How to deploy ITarian clients in an instant Clone environment (from running golden image)

Lab Description

This article is based on VMware Horizon 7.
Testing was done with Windows 7 and Windows 10 as master images, and Windows 7 as VMware Horizon Client.

Technology Primer

  • Instant cloning is a technology used in a virtual desktop infrastructure (VDI) which lets admins create new virtual desktops ‘on-the-fly’.
  • The concept involves creating a ‘master’ virtual desktop which is duplicated in real-time whenever a user requests a desktop.  The new desktop is indistinguishable from a traditional machine to the end-user, even though it was created mere seconds ago and will be destroyed when the user logs off.
  • By creating virtual desktops ‘just-in-time’ when a user needs them, a business can make huge cost savings on hardware purchases and maintenance. And because all data and operating resources reside on the server, the system also provides better security and control for an IT department.
  • This tutorial explains how to configure Comodo Endpoint Manager so that it automatically enrolls such instant machines as they are created.
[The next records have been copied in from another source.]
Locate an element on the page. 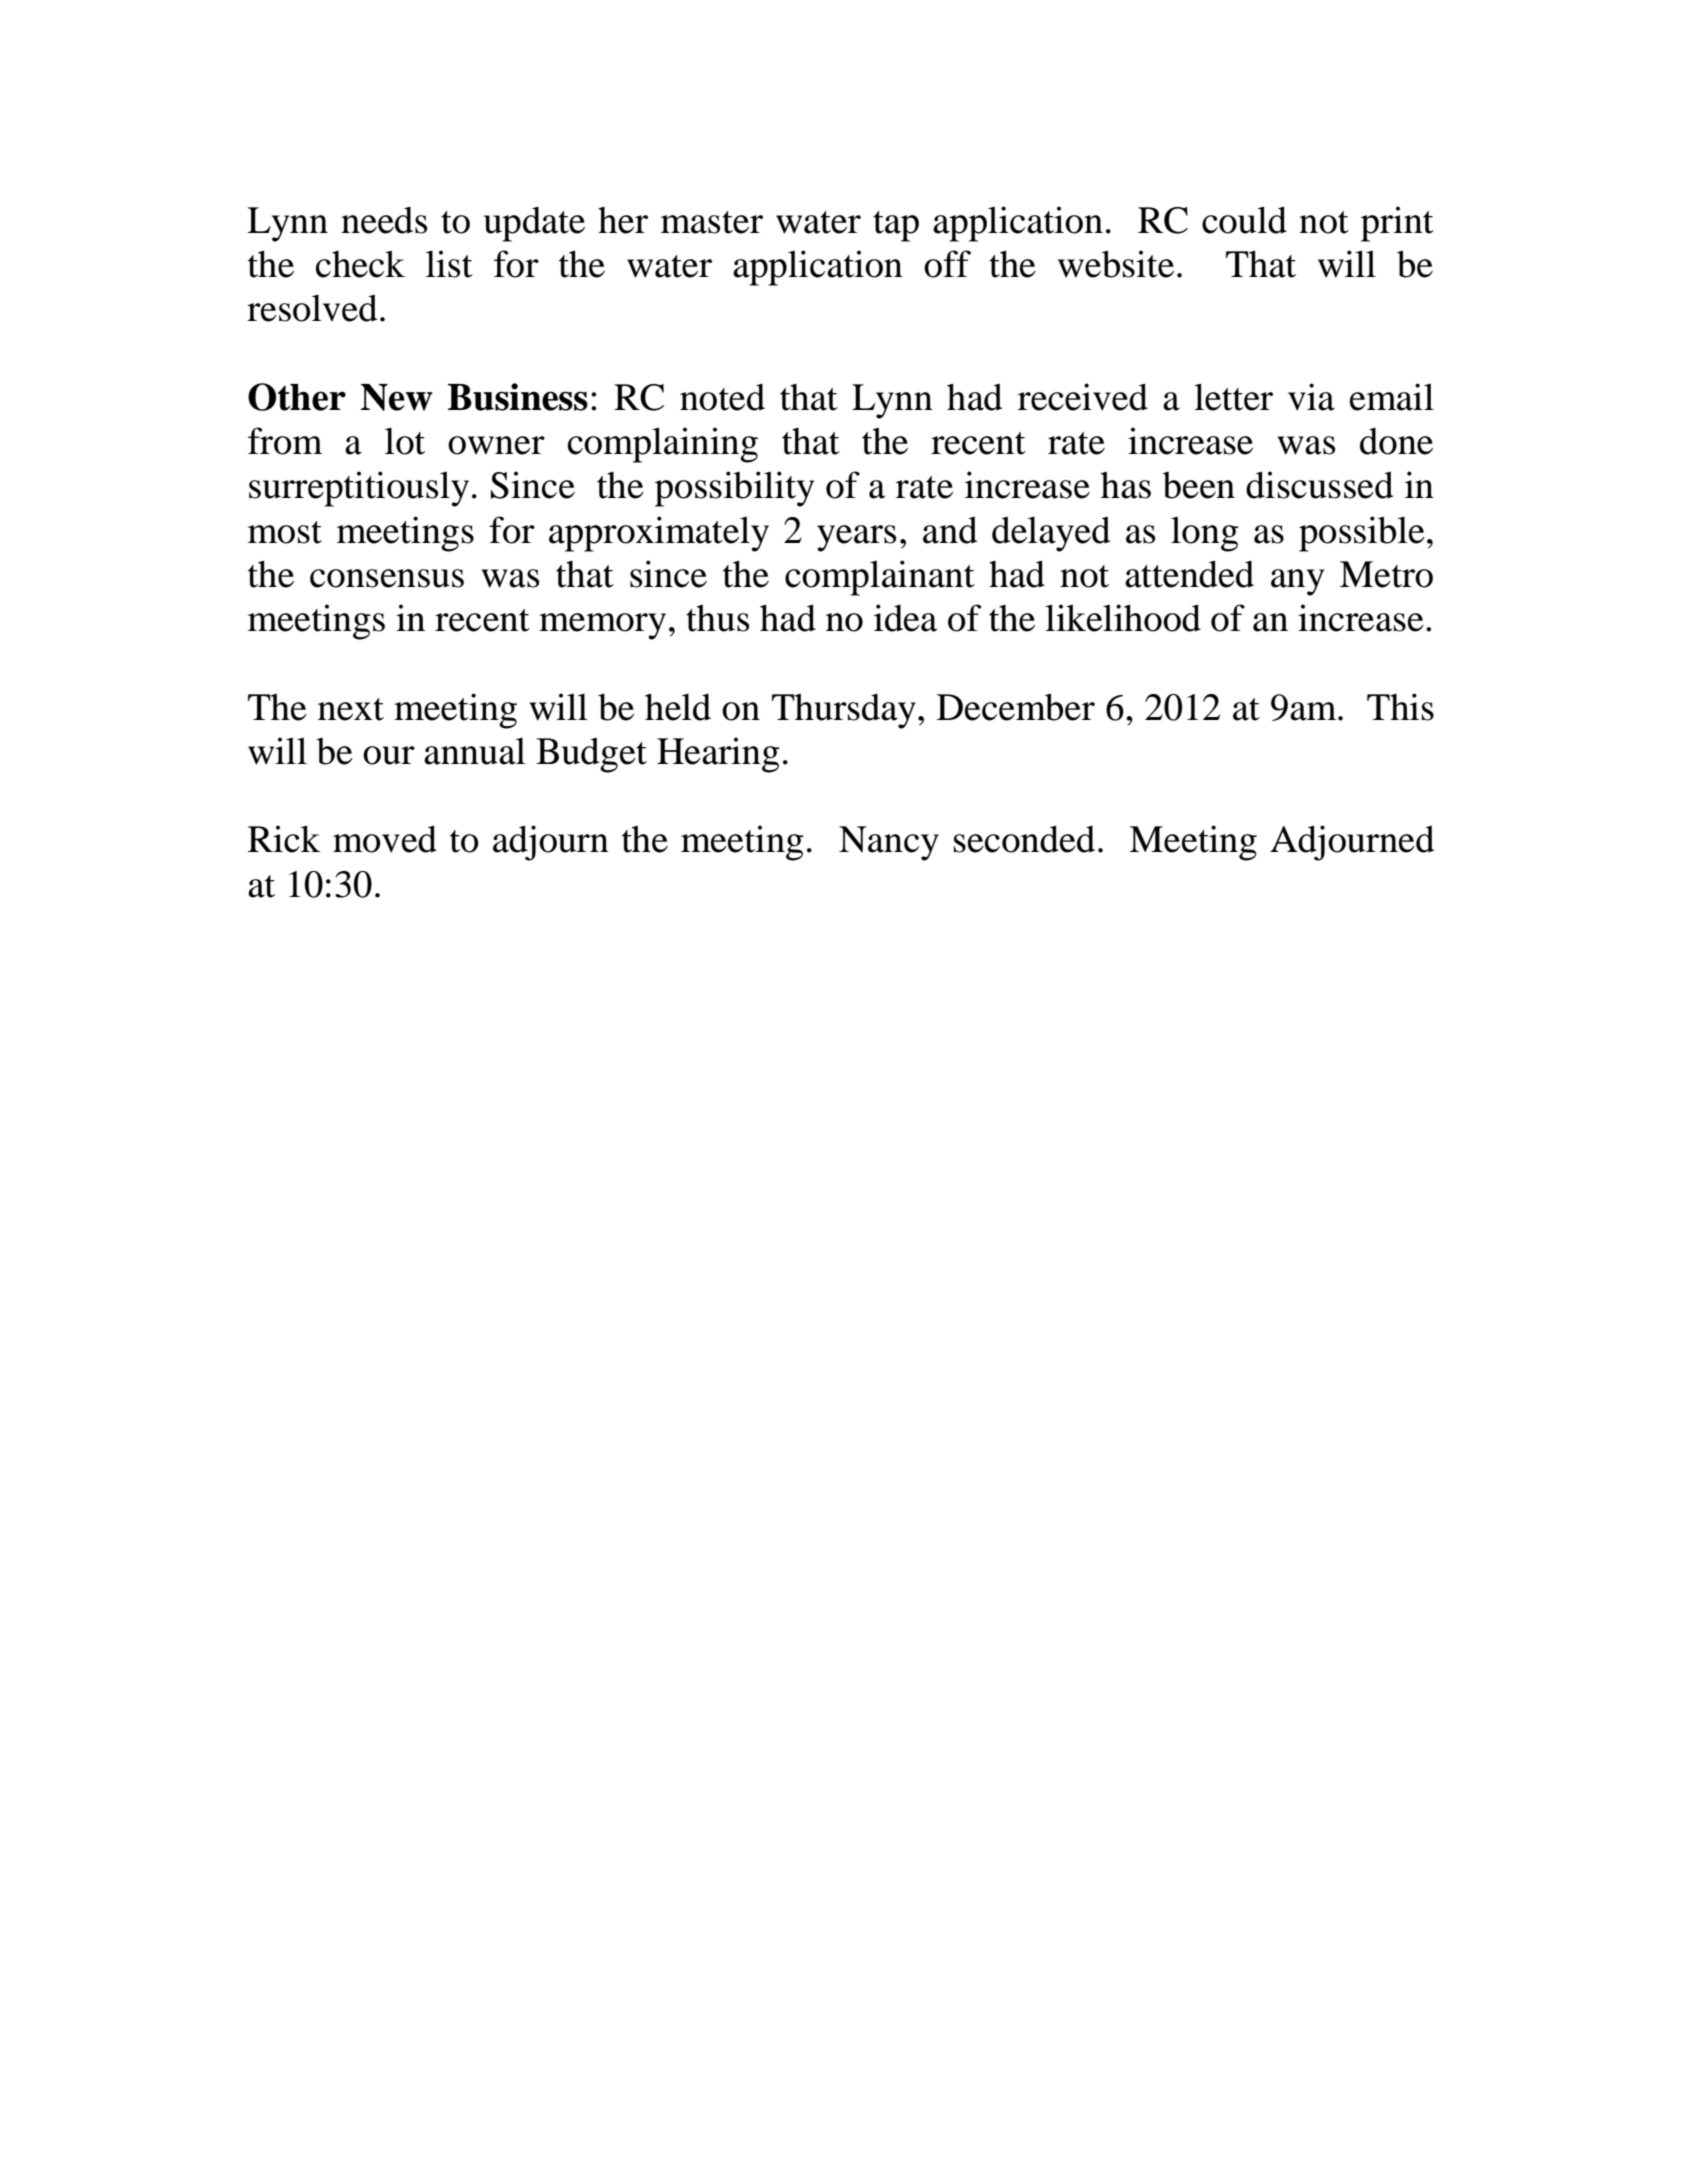  most is located at coordinates (285, 532).
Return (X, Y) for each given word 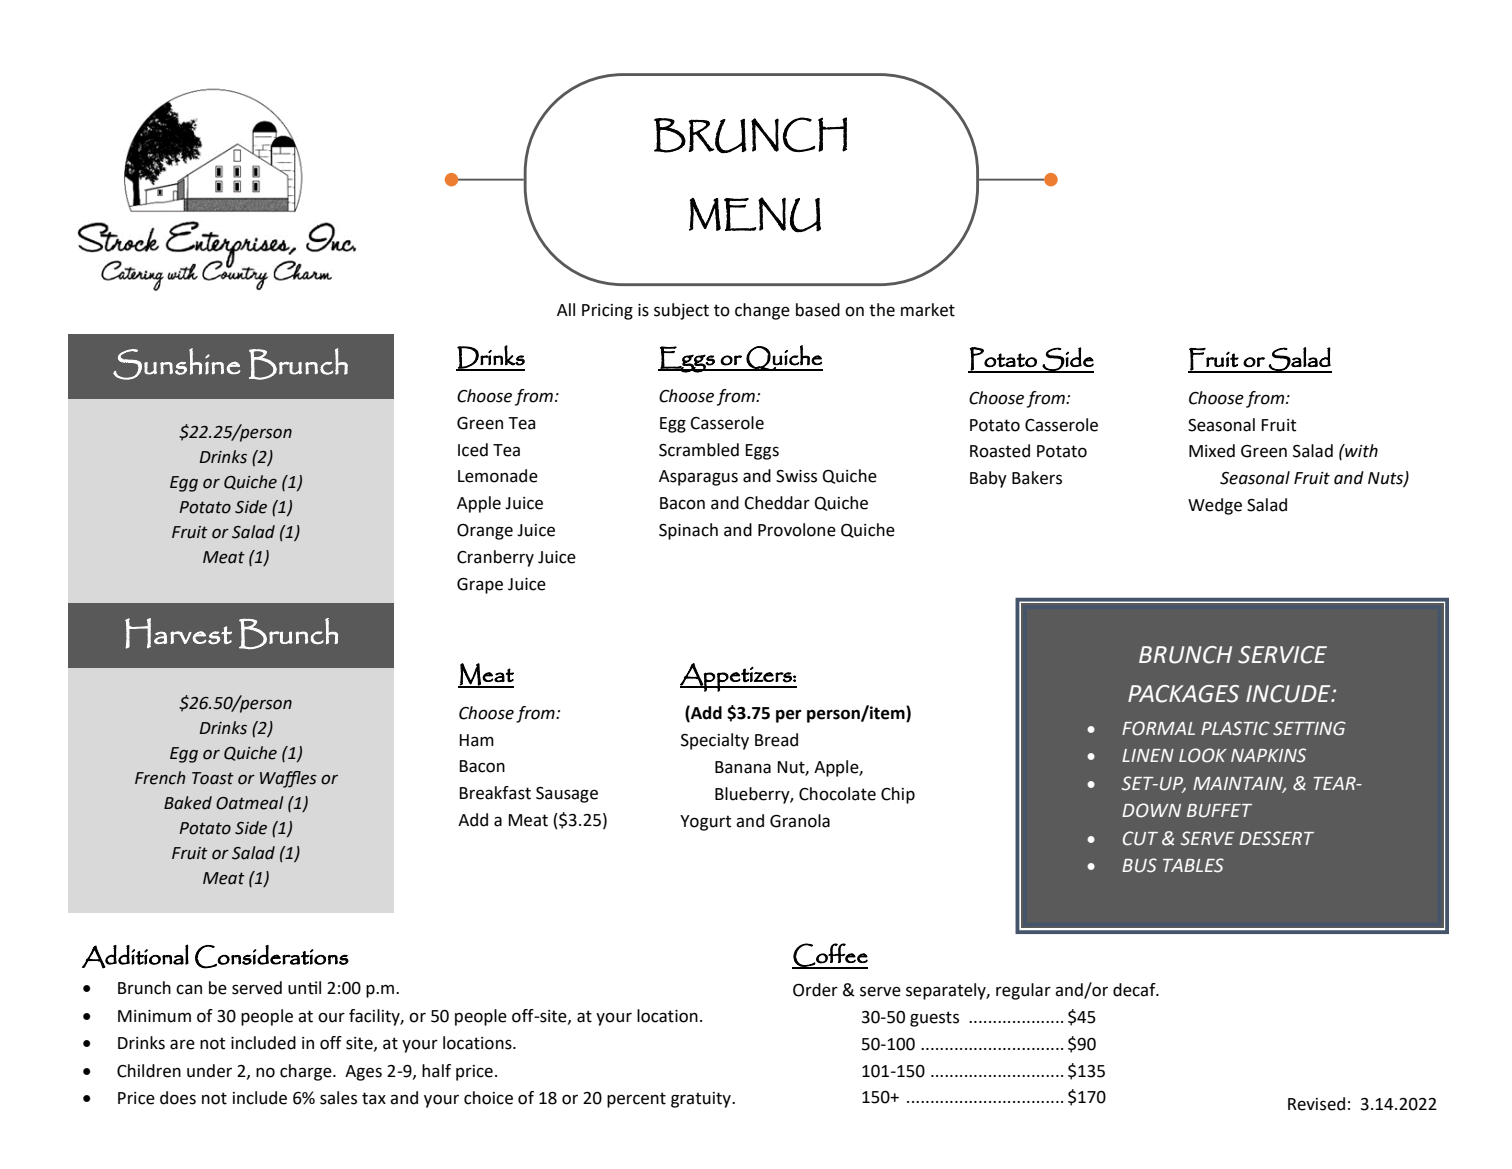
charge (307, 1072)
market (928, 310)
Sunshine (176, 364)
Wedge (1215, 506)
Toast (213, 778)
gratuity (702, 1100)
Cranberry (495, 558)
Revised (1316, 1104)
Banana (743, 767)
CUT (1140, 838)
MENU (755, 215)
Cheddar (777, 503)
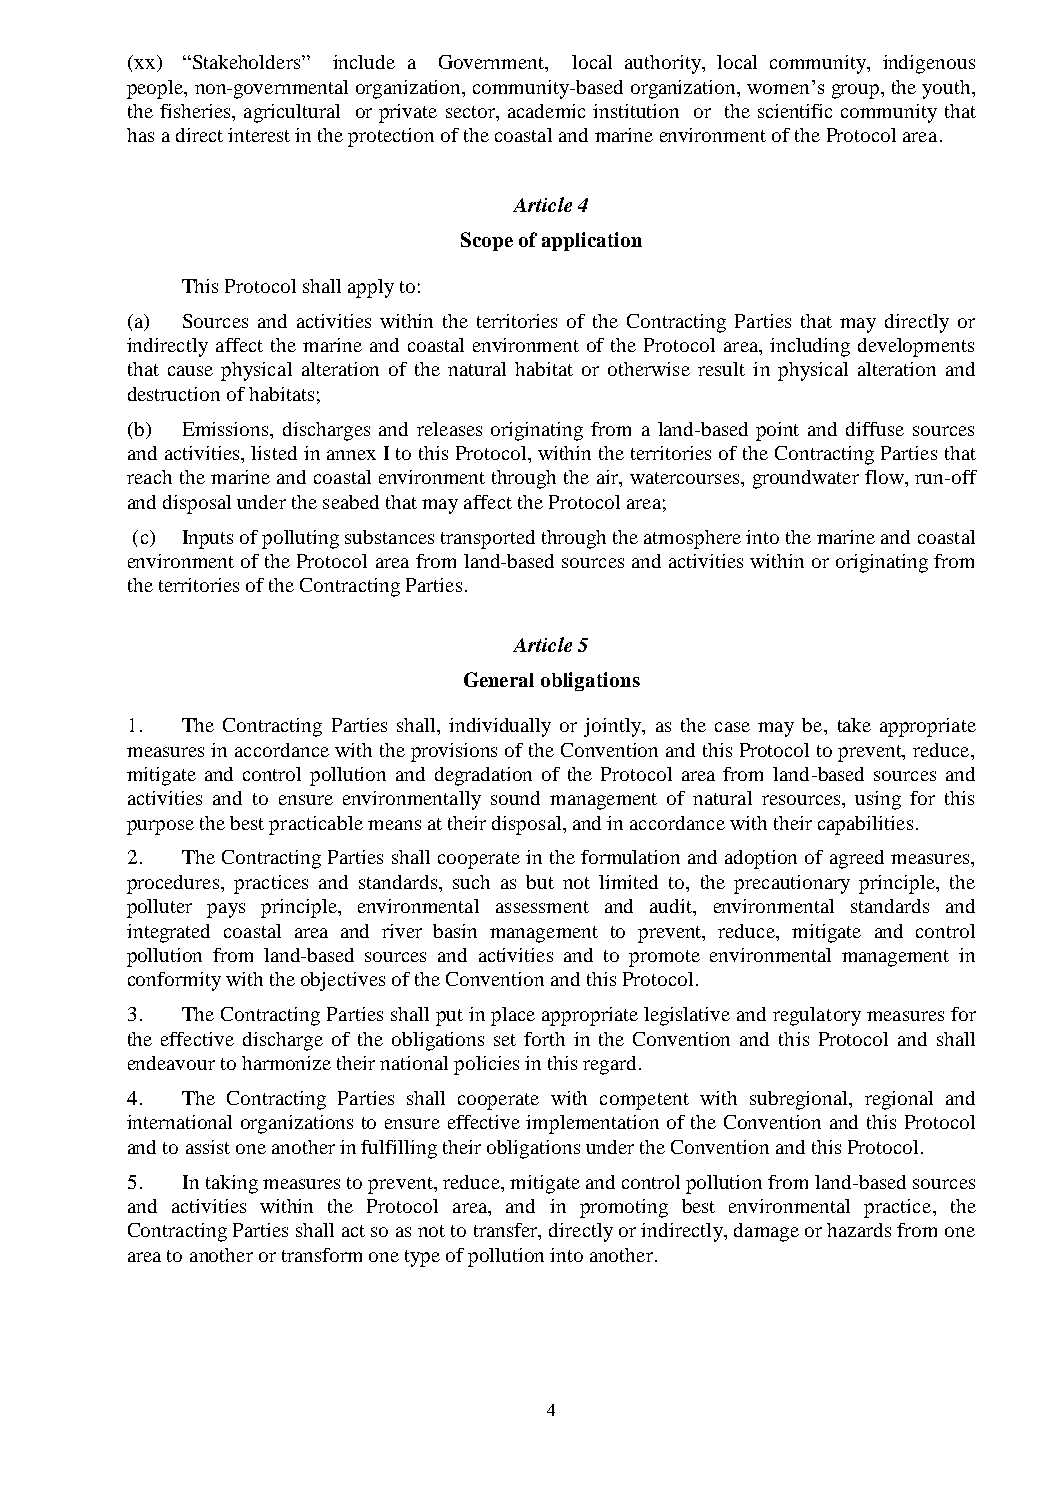 The width and height of the screenshot is (1051, 1486). I want to click on hazards, so click(859, 1230).
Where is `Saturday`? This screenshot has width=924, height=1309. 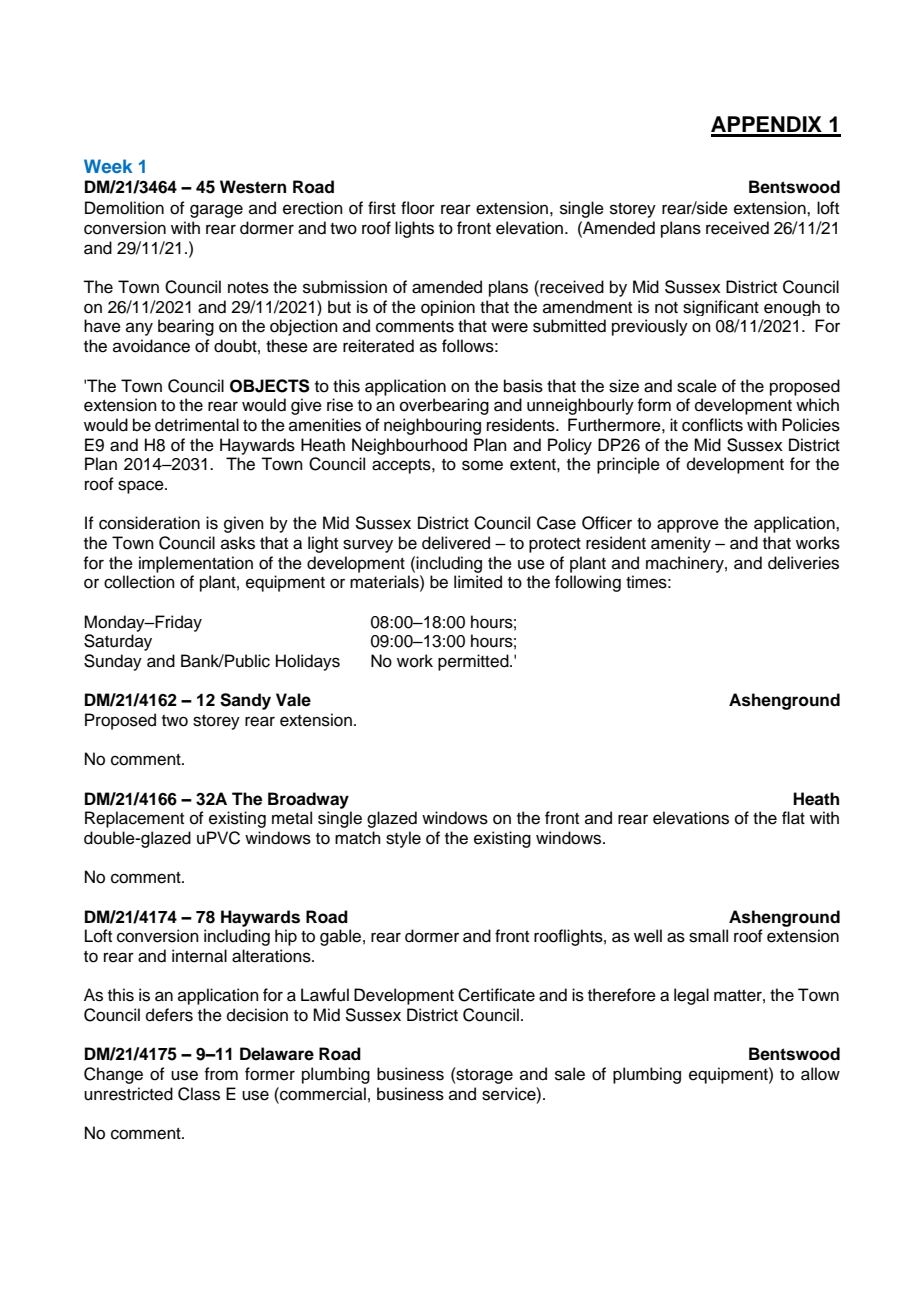 Saturday is located at coordinates (118, 642).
Step 1: Prepare the Endpoint Manager console

Open Endpoint Manager > Create a device group for the clone machines > Associate a profile with the device group:

  • Open Endpoint Manager
  • Click ‘Applications’ > ‘Devices’ > ‘Device List’
    • Choose a target company if you are using the MSP version
  • Click the ‘Group Management’ tab
  • Click the ‘Create Group’ button:

  • Provide a name for the new group. For example, ‘InstantClone’.
  • Click ‘Add’ to create the group:

Next, associate the profile you want to use on the clones with your new group:

  • Click ‘Devices’ > ‘Device List’
  • Click the ‘Group Management’ tab
  • Click on the name of the group you just created. In our example, ‘InstantClone’
  • Click the ‘Manage Profiles’ button then ‘Add Profiles’

Step 2: Create the Client Communication (CC) Installation Package

  • The Client Communication (CC) installer package will auto-enroll the instant clones to your new device group.
  • This means the clones will receive the configuration profile you associated with the group in step 1.
  • Each installer package is uniquely generated for your environment. Do not change the filename of the package as it is vital for enrolling the clone devices to the correct group.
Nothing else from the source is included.